I’ve written about love, maybe even before I truly knew it. I’d like to think of love as someone I’ve seen but never the pleasure of becoming formally acquainted with. I knew what she looked like all the way down to the way she walked. I knew her well enough to write about her frequently. I guess I thought as many times as I’ve seen her that I would have enough preconceived notions to write about who I thought she was. And I did, I had much to say like we were best friends, as though we sat together with our legs stretched out on opposite sides of the couch with a class of red wine laughing through the night. I admired her, I wanted to be her. So I would write about her because I had felt some of her in my past relationships. I mean it wasn’t the real deal but that doesn’t mean there weren’t fragments of her lingering around special moments or touches. It wasn’t like she wasn’t there when meaningful words were spoken because she most definitely was, it’s just that she never stayed too long. It’s probably because she knew what I didn’t at the time; that she shouldn’t be there. I care deeply about the men I’ve dated and I have a special kind of love for them but I still hadn’t seen her as a permanent fixture in any of the relationships I’ve ever had so I was in search of her, waiting for the perfect moment that I would find him and there she would next to him; complacent, without the slightest intention of ever leaving because I had finally found the man that would make me believe.
Then something changed in me. I wrote this on my Facebook status when the greatest epiphany hit me like a bullet in love…
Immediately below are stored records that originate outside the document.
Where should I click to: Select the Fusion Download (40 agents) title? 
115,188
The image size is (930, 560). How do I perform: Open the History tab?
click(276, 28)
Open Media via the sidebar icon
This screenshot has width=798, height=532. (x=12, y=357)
“I'm really really lucky and just really really happy and it occurs to me that no I'm not lucky, God is just in the process of swallowing up the last traces of doubt I held on to when I thought...when I thought it just might not be in the cards for me. But He's holding this ace, I still might not win, but He's holding this ace and I believe...”
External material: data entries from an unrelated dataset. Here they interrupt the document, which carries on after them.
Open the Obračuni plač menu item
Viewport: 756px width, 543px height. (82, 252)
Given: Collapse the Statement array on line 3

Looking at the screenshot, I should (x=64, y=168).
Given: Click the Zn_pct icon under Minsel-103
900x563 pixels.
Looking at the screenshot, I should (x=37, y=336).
Not only was I doubtful of this "love” but it was the kind of love I created in stories because that was the only place I could see it. What I saw, many believed was just not reality and in the end, that I should simply be satisfied in a good man and be glad. But I would like to think in an ordinary world, there are sparks of extraordinary that go beyond the law of science. There is a magic or miracle slipping through the cracks of the sky and into our hearts. They are so rare that an unbelieving heart would simply be a skeptic from the beginning but our God so giving, still spies with a keen eye of the few lucky enough to witness or feel more than this reality could ever give. So a piece of heaven He gives; a piece of true love He gives.
I had a plan for myself I thought, just in case I no longer understood Gods’. In case I had to watch the luminance of the sunsets alone. In case my fingers would have to roam the cotton sheets of my bed instead of the touch of “his” skin every morning. In case I had no hands to reach for me, no arms to hold me, no kiss to surrender in. I know I wouldn’t blame God for it, knowing He knew better than I. I trusted His plan even if I didn’t understand one bit of it but it didn’t help that I was undermining Him with my own secret plan; I really wasn’t trusting at all. I wanted to be prepared for the outcome that marriage may not happen, that the love I had always written about or dreamt about may not come. Now that I come to think about it, my plan was simple, not to undermine God but to accept the fate God had given me; to be content with the fact that I could be alone. That I could watch the sunset alone and find contentment with it and much more importantly; happiness. Essentially, I was finding the assurance to do what I knew inside I was more than capable of doing. I would travel, I would fall in love with strangers, I wouldn’t stop living just because I had to live alone.
I’m still unsure of my fate when it comes to love. I have no idea if I’ll find my storybook love or if I’ll just moved to some far off island but I do believe and I think that’s all that matters…
Beautiful words from a beautiful grown lady. Although my feelings about love aren't the same as you, by my own doing. I think there is a certain truth found in love. Finding it out is worth it even if you get hurt.